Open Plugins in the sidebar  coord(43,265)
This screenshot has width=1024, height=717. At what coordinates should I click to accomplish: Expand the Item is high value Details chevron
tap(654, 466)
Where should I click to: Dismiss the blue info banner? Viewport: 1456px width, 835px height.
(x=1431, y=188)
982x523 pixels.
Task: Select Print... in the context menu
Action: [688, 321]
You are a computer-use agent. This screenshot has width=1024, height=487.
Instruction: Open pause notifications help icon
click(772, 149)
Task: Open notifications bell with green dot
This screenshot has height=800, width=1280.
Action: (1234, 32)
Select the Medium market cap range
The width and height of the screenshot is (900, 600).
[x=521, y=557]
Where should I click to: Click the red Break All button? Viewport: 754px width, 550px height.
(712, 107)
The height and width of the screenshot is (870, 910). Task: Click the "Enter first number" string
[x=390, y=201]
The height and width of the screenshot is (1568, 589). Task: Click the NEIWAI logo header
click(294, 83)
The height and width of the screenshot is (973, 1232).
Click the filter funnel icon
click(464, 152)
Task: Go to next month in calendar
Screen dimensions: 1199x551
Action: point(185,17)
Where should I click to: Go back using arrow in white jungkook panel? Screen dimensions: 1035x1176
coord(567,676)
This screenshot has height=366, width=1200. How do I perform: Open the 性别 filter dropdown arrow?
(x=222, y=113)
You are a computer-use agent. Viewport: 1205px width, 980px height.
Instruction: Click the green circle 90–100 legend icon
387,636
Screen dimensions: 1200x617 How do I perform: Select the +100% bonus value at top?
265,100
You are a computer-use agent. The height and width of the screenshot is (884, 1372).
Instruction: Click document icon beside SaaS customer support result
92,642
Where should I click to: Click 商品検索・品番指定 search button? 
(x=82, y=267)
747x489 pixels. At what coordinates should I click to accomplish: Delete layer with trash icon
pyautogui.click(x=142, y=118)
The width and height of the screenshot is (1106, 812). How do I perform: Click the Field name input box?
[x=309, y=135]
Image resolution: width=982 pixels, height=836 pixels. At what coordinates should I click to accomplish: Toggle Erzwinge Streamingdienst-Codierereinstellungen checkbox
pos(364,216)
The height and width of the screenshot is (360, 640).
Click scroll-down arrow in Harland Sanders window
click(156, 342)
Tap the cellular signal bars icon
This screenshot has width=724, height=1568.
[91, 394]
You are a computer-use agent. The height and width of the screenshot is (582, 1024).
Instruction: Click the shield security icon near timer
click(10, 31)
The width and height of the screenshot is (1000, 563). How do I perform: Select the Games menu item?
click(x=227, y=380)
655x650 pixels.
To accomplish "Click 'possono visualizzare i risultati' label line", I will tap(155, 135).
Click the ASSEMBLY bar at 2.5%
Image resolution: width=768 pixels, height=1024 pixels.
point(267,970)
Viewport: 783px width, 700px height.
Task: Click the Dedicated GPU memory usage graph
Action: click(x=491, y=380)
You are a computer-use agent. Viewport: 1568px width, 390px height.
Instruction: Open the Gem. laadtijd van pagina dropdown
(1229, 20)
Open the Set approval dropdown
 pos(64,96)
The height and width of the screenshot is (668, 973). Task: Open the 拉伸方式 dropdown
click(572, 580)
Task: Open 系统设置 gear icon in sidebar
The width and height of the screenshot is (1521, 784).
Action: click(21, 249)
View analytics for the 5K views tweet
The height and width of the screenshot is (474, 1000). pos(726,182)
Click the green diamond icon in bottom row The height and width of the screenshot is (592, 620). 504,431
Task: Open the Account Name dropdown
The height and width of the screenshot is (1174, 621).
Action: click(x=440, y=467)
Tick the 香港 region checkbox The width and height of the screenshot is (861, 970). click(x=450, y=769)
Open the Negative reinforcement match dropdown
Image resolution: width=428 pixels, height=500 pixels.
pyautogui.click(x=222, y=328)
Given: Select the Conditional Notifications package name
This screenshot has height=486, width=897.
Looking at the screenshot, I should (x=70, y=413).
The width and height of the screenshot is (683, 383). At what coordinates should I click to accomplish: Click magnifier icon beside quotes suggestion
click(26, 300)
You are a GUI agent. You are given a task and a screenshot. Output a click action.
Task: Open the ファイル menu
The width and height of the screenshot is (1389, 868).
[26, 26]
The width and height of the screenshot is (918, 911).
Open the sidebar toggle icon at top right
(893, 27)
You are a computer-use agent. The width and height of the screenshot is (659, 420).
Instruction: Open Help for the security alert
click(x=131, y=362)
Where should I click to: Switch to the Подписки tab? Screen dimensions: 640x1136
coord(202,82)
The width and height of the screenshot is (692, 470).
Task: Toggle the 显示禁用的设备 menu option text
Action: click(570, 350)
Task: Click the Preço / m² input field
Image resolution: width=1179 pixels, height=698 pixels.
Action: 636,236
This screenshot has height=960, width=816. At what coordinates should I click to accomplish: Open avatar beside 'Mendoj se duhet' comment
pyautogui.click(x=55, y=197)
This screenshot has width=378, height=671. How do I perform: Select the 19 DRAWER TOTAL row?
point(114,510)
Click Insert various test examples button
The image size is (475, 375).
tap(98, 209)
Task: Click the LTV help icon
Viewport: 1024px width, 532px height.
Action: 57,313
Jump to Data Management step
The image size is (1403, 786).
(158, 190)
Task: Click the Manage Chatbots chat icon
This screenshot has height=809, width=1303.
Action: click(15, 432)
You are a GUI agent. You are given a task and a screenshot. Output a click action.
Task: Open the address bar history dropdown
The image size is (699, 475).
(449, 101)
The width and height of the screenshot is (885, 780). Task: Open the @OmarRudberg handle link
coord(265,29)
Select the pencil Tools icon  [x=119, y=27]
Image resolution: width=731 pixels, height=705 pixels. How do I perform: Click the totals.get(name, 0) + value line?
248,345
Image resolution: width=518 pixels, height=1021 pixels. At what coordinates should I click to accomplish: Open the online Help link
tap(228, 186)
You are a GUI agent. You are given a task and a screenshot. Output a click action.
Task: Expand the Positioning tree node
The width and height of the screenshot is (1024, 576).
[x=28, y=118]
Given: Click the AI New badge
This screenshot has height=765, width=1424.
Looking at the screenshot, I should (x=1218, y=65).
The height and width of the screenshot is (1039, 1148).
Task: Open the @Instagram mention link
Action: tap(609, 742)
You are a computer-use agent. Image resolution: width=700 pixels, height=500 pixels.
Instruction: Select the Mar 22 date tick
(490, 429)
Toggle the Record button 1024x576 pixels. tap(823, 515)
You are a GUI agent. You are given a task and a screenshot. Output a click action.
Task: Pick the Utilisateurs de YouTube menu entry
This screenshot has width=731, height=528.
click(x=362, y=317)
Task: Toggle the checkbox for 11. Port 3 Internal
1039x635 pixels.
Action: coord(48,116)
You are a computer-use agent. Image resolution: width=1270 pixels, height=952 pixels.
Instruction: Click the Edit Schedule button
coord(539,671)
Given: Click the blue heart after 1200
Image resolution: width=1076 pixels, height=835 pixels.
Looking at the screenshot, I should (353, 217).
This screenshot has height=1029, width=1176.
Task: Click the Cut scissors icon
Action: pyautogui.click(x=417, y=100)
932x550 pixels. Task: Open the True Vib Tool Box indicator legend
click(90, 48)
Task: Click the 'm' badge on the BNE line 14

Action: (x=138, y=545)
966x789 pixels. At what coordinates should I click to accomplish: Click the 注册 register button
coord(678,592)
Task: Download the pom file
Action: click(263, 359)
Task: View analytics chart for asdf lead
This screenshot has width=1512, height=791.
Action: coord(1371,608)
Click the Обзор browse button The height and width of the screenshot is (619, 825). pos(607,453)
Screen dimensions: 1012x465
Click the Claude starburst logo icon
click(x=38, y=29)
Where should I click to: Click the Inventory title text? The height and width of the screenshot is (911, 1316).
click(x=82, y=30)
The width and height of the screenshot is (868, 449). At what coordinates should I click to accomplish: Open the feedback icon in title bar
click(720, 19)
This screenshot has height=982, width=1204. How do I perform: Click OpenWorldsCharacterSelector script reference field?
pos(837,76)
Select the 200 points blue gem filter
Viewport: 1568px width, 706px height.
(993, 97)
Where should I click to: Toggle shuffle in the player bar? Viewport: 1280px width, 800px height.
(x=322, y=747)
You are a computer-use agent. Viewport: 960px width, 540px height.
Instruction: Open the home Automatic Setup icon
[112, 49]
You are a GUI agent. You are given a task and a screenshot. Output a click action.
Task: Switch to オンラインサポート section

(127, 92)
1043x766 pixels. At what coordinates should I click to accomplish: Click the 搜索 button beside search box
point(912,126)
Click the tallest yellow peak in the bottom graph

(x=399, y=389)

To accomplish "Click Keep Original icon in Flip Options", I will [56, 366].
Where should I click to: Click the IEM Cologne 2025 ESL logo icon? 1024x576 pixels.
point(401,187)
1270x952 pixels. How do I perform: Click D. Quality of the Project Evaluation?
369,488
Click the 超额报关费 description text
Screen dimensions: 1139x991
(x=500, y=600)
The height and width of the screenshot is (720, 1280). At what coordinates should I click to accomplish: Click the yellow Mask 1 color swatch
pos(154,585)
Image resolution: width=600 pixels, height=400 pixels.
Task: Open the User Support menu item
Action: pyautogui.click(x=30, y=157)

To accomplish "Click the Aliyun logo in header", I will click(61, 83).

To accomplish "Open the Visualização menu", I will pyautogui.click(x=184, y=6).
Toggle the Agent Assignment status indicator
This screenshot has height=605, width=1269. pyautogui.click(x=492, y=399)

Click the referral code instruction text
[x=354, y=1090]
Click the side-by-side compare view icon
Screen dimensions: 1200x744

Exercise goal
Above are the entries. Output exactly the lines beginning with the line that has "Where should I click to: Go" and ending with the line that has "is (884, 1372).".

Solution to the problem
Where should I click to: Go back using arrow in white jungkook panel? Screen dimensions: 1035x1176
coord(567,676)
This screenshot has height=366, width=1200. How do I perform: Open the 性别 filter dropdown arrow?
(x=222, y=113)
You are a computer-use agent. Viewport: 1205px width, 980px height.
Instruction: Click the green circle 90–100 legend icon
387,636
Screen dimensions: 1200x617 How do I perform: Select the +100% bonus value at top?
265,100
You are a computer-use agent. The height and width of the screenshot is (884, 1372).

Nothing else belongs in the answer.